# Why the umbrella?



## SteveCal (Jun 21, 2014)

When I was a youngster, many, many moons ago, I heard a story. Story goes that there had been a two year drought and farmers were very concerned about the future. They decided that the next Sunday Church meeting would be dedicated to nothing but praying for RAIN. One little boy showed up at the Church door with an umbrella. The Pastor asked the boy why he was carrying the umbrella on such a sunny day. "I'm prepared for the rain coming right after Church Meetin'."

Well. I have had my Surf Fishing gear in the back of my little red Dakota since Saturday. Have planned to go fishing after the doctor appointment this afternoon. The Weather Man says its going to rain this afternoon and evening.

Well, I GOT MY UMBRELLA IN THE TRUCK. I'm going surf fishing. The weather man will have to announce the change in the forecast.:thumbup:

No Pompano is safe around the Destin Beaches today/tonight.


----------



## GROUPERKING (Sep 28, 2011)

Get'em


----------



## SteveCal (Jun 21, 2014)

Well. That didn't work out as planned. Doctor said to enjoy the fishing now because next Wednesday he and I will meet in the operating room. Lovely. 

I had planned to used Sand Fleas for bait today/tonight. Good thing I just happened to stop and pick up some frozen shrimp. Last time at Crab Shack Beach (we call it that) there were Sand Fleas everywhere. Today, not a one. 

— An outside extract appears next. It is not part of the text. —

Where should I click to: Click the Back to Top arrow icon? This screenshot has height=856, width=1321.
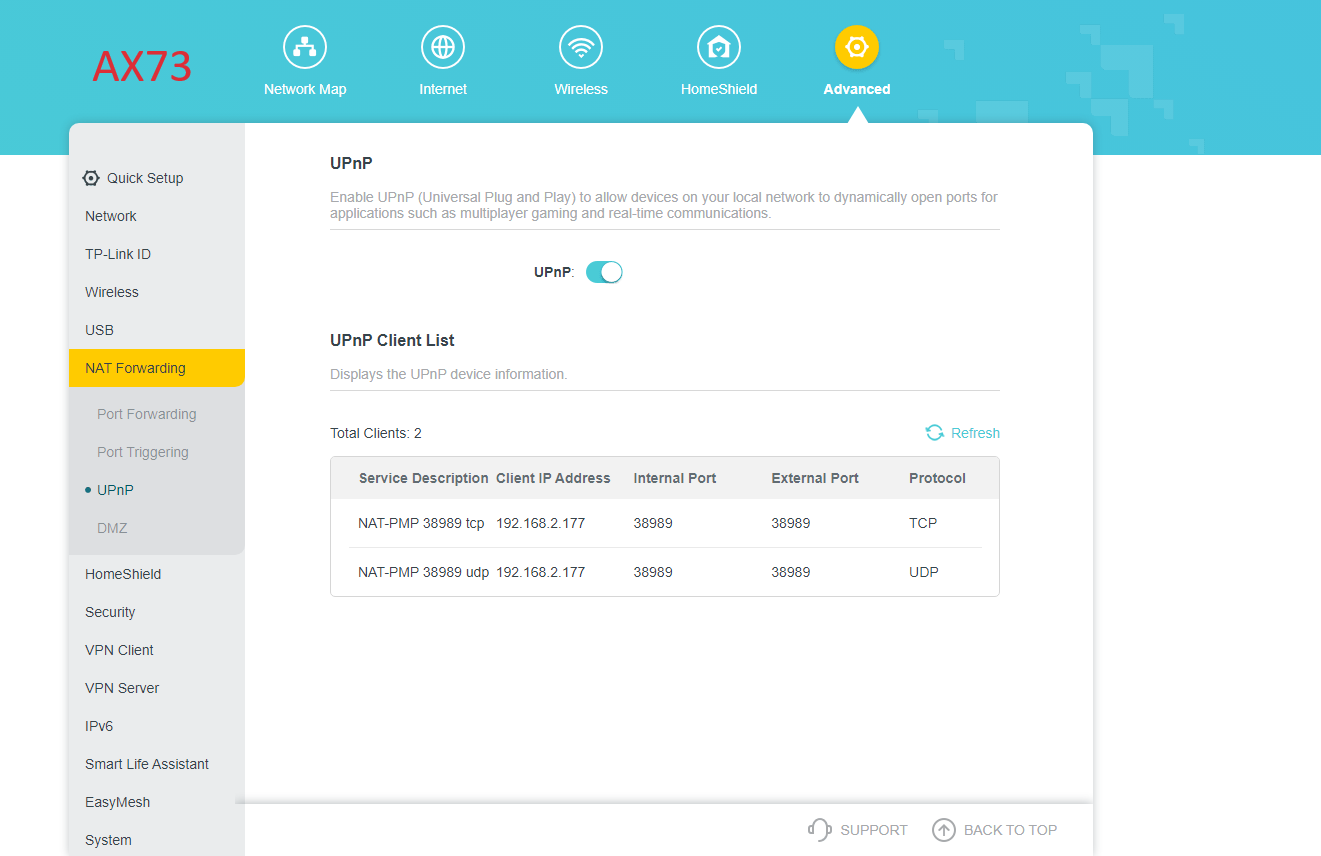(944, 830)
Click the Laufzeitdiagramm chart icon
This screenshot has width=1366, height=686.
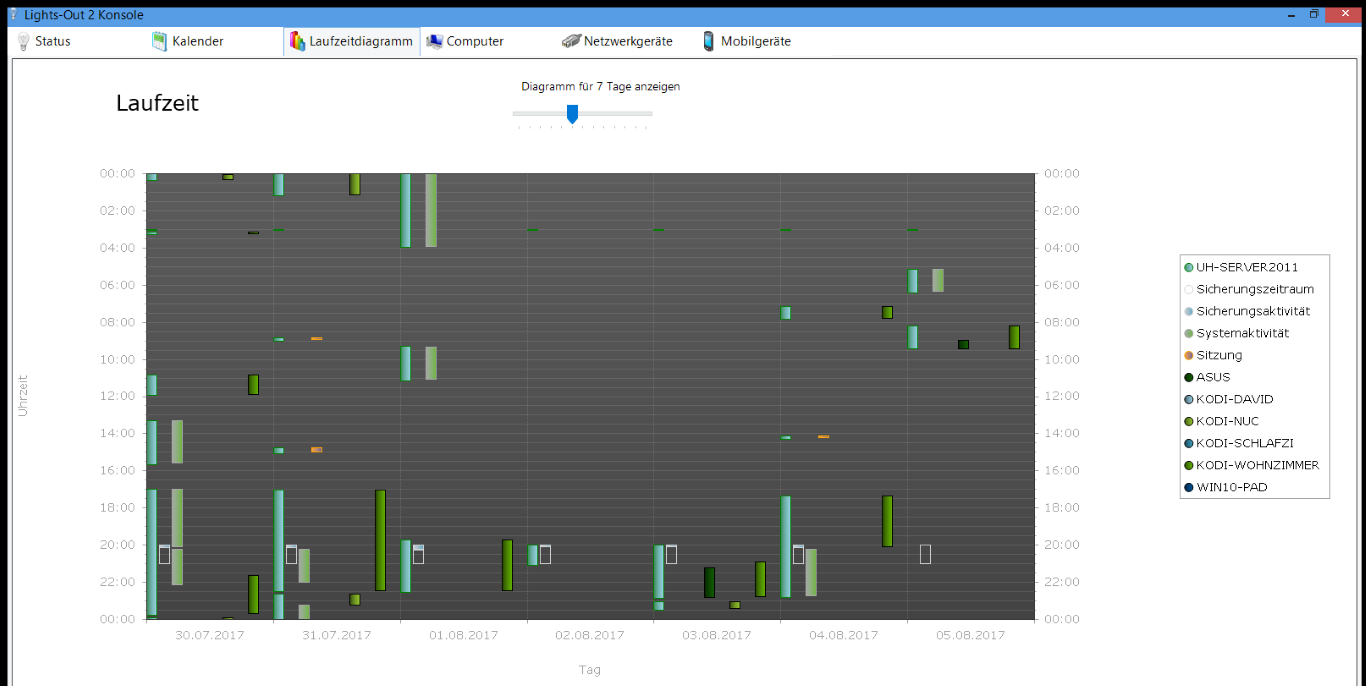[x=297, y=41]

For poles I used the 8, 10 and 15 foot. Got two strong hits on the 15 foot. Then it went slack. Something bit off most of the shrimp and managed to not get hooked. Bummer. Then nothing the rest of the night. Nice full moon and conversation with out-of-towners. 

I have to admit I enjoy talking to the friendly out-of-towners as much as the fishing. 

Also. Something strange. Never seen this. After dark I went looking for Sand Fleas again. There were 2" to 3" fish (minnows, pin fish) right up in the shallow water almost 'on' the beach. Out in about a foot or so of water were some fish cruising the beach and chasing the smaller ones. When I shined the light on the larger fish their eyes would glow kinda green. Something like "deer in the headlights." Anyone know what these fish might be? Should I lay off coffee in the afternoon?

I "have got" to find someone to go Pompano fishing with. Twenty years and I've not caught one. I've read what I can find about Pompano fishing in books and online. I bought all the rods, reels, line, hooks, beach cart, cetra, cetra.. And still no Pompano. Plenty Lady fish, shark, stinkin' catfish. But no Pompano. Any Pompano instructors out there willing to teach an old dog new tricks at a conservative rate?


----------



## IrishBlessing (May 13, 2012)

I use 12lb Fluro like You Zuri or Seagur. Owner light Mutu size 1 or size 2 hooks. I may go to Ft. Pickens tomorrow. the surf does seem to help. I never have caught many on super flat clear days. I have applied the scientific method as to what works. I am still in this process but I know this: Neon green floats will certainly get you a stingray.
Irish


----------



## SteveCal (Jun 21, 2014)

It was flat and the moon was bright. Almost bright enough to read a newspaper on the beach. 

I have heard others comment about Pompano fishing when there is some surf. Perhaps I should try when the surf is a little rough?


----------



## Orion45 (Jun 26, 2008)

Reckon the pompano around Destin are safe.


----------



## Mike aka FishWerks (Oct 22, 2007)

Good post. Keep at em. And good luck with the next "meeting" with the doc. :thumbsup:


----------



## Pier#r (Oct 2, 2007)

The surf zone should be chocked full of baby pompano now.
Ladyfish and bluefish luv to make meals of them. Ladys have BIG glowing eyes!


----------